Je ne me considère pas comme un gourmand, bien que j'essaie d'éviter les ingrédients qui portent leur nom avec les formulaires fiscaux. Par exemple, le troisième ingrédient - et je n’invente pas cela - était le E472. (Je l'ai recherché plus tard; il s'avère que c'est un émulsifiant, Quoique ce soit. Parce qu'il contient de la graisse de porc, les gens comme les végétaliens, les musulmans et les juifs devraient l'éviter. J'irai plus loin et j'inclurai toute personne qui a au moins un bouton de goût fonctionnel.)

Je peux aussi dire que j'ai mangé de l '«amylase fongique maltée» - la version artificielle de l'enzyme présente dans la salive humaine qui commence le processus chimique de digestion - mais je ne peux pas pour la vie de moi décrire son goût. Le truc à propos de cette pizza (et de la plupart des aliments transformés, on y pense) est qu'elle n'a pas de saveur honnête et nette. Oui, vous goûtez le sel et l'origan, mais plutôt que de les rehausser, ces assaisonnements semblent prendre le dessus sur le repas.

En règle générale, je fais certaines amendes pour la nourriture des compagnies aériennes. Je me rends compte que les aliments frais se gâtent, et il y a un système de distribution complexe en jeu ici. Mais personne n'a-t-il envisagé de faire pousser un jardin dans cette zone herbeuse entre les pistes? La nourriture des compagnies aériennes est une cible facile, mais si cette pizza avait été gratuite, vous n’auriez pas entendu le moindre bruit venant de moi.

En dehors de l’obstruction intestinale aiguë, l’une des choses les plus difficiles à comprendre était de payer l’équivalent d’une semaine de salaire pour quelque chose qui ne ressemblait que légèrement à de la nourriture. L'autre chose était de surmonter le paradoxe de payer ce montant à bord d'une compagnie aérienne «à petit budget». Je laisserai au lecteur le soin de deviner lequel.

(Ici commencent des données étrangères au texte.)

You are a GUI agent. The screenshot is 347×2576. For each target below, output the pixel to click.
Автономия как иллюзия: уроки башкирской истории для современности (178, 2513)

Lorsque l'hôtesse de l'air est venue chercher nos ordures, elle n'a posé aucune question.

«Avez-vous apprécié votre tranche de conserves alimentaires?» aurait-elle pu dire.

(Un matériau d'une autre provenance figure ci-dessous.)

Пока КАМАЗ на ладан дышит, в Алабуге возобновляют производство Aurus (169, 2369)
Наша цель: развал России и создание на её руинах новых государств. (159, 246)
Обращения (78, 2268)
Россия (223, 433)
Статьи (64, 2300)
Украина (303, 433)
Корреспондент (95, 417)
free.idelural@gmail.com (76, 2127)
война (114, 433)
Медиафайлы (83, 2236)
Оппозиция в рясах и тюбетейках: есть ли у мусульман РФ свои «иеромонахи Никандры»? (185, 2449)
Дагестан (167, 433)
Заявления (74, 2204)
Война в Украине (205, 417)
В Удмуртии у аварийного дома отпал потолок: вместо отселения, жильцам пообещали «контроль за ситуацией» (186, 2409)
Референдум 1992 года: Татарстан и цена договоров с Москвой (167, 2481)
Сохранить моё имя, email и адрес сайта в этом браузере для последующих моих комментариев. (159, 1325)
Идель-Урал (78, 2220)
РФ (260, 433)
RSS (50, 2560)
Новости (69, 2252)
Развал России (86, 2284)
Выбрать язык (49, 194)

"Ce n'était que légèrement préférable à la famine, merci."

Pourquoi vous ouvrir à ce genre d'abus? Si ma femme supporte beaucoup, c’est uniquement parce que je crois qu’elle mérite d’avoir le meilleur. Malheureusement, «le meilleur» et «la commodité» vont rarement de pair, donc la prochaine fois que nous prendrons l'avion, je prévois d'apporter ma propre nourriture. Je ne sais rien des règles concernant la nourriture et la sécurité des aéroports; cependant, je n’ai jamais entendu dire que quiconque aurait été détenu pour avoir tenté de faire passer en contrebande une dinde de 10 lb.

Ce qui soulève la question: la sauce serait-elle considérée comme un liquide ou un gel?